White House Urges Supreme Court to Reject Amgen Repatha Patent Review
Amgen sued France’s Sanofi and Tarrytown, NY-based Regeneron Pharmaceuticals in 2014 for infringement of the Repatha patent when the two companies were working on getting their similar drug, Praluent, approved. In 2019, a Delaware jury upheld the validity of two of Amgen’s patents. However, the Federal Circuit overthrew the decision.
Then, last year, the Federal Circuit U.S. Court of Appeals upheld the decision, arguing the patents did not provide enough information for an ordinary person to create the antibodies without “undue experimentation.” The appeals court’s unanimous panel described the antibodies’ function, but not their molecular structure.
“The U.S. Court of Appeals for the Federal Circuit correctly found that the relevant parts of the patents did not describe Amgen’s inventions adequately when it ruled for Sanofi SA and Regeneron Pharmaceuticals Inc.,” U.S. Solicitor General Elizabeth Prelogar stated in a filing.

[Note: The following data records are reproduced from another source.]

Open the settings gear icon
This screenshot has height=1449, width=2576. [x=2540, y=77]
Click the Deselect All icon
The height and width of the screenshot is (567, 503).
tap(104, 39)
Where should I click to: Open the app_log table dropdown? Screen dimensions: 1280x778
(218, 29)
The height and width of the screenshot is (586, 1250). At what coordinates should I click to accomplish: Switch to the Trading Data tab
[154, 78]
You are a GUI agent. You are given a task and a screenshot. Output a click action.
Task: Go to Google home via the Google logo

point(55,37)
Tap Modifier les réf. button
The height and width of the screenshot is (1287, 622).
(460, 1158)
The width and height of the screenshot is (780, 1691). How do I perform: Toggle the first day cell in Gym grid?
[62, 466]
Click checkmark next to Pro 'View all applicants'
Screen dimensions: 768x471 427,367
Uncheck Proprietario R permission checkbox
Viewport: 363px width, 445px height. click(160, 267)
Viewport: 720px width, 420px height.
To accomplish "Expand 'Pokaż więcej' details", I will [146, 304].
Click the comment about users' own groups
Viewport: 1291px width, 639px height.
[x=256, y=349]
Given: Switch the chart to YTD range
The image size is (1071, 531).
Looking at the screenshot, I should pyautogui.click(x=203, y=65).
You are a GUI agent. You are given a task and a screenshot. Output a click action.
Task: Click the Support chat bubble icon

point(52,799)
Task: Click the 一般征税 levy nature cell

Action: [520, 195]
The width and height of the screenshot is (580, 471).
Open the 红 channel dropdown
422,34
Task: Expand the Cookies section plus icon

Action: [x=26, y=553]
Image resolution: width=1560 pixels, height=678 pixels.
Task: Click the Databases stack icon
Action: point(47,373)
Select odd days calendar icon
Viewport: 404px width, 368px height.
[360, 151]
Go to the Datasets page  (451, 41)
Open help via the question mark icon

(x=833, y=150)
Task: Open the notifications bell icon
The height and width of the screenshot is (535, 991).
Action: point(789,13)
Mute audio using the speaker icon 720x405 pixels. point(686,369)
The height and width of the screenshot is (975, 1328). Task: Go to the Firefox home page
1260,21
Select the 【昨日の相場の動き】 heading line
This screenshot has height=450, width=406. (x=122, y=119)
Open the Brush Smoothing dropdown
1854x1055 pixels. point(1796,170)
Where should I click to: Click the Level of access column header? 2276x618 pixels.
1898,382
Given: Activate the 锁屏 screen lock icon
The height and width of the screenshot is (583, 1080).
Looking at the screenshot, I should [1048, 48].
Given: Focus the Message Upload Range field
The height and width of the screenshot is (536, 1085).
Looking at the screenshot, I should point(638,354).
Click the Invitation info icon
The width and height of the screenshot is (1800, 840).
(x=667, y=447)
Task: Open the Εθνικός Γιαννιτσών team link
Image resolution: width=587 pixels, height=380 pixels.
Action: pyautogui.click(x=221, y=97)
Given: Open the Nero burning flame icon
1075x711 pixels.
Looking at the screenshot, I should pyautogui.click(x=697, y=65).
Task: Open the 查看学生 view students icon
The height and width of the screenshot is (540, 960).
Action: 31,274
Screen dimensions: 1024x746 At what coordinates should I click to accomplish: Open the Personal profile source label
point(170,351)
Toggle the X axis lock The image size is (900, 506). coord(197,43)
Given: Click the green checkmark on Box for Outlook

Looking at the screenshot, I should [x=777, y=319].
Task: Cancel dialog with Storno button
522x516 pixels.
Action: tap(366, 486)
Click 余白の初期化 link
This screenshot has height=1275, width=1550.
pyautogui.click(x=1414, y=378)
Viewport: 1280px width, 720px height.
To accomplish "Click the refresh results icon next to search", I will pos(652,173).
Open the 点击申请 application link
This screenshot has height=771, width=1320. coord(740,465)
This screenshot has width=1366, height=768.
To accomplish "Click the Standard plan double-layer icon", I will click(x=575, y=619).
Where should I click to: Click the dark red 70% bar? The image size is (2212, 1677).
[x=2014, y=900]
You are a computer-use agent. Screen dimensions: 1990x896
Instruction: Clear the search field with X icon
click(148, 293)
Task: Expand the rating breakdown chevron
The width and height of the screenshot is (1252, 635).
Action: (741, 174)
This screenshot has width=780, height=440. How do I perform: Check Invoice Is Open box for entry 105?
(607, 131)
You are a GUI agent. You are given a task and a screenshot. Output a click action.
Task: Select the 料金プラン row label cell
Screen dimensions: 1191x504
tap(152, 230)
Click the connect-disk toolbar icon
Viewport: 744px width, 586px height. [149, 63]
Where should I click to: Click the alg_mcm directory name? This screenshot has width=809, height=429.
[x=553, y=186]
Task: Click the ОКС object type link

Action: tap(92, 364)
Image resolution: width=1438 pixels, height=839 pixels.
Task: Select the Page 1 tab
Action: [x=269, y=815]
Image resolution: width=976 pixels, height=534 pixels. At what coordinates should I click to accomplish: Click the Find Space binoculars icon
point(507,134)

The legal battles, which have been ongoing since 2014, have brought in other companies, including Biogen, Bristol Myers Squibb and Merck & Co., all in support of Amgen’s case, with a brief joint statement that the decision would “slow the pace of research and development and hinder innovation.”
Amgen told the Supreme Court that the “genus claims” involved in the patent and the crux of the challenge are common in the industry. Genus claims are a central feature of patent law in the biopharmaceutical and chemical industries. These patents cover a group of related chemicals, not just one specific chemical.
Amgen argued the ruling’s impact was “devastating, particularly for critical biotech and pharmaceutical innovations.”
Prelogar argued that Amgen’s concerns were “overstated” and that the Federal Circuit had “repeatedly rejected” other challenges to genus claims.
Repatha and Praluent belong to a class of drugs known as PCSK9 inhibitors. They are generally indicated for people with high cholesterol levels that do not respond to the significantly less expensive statins.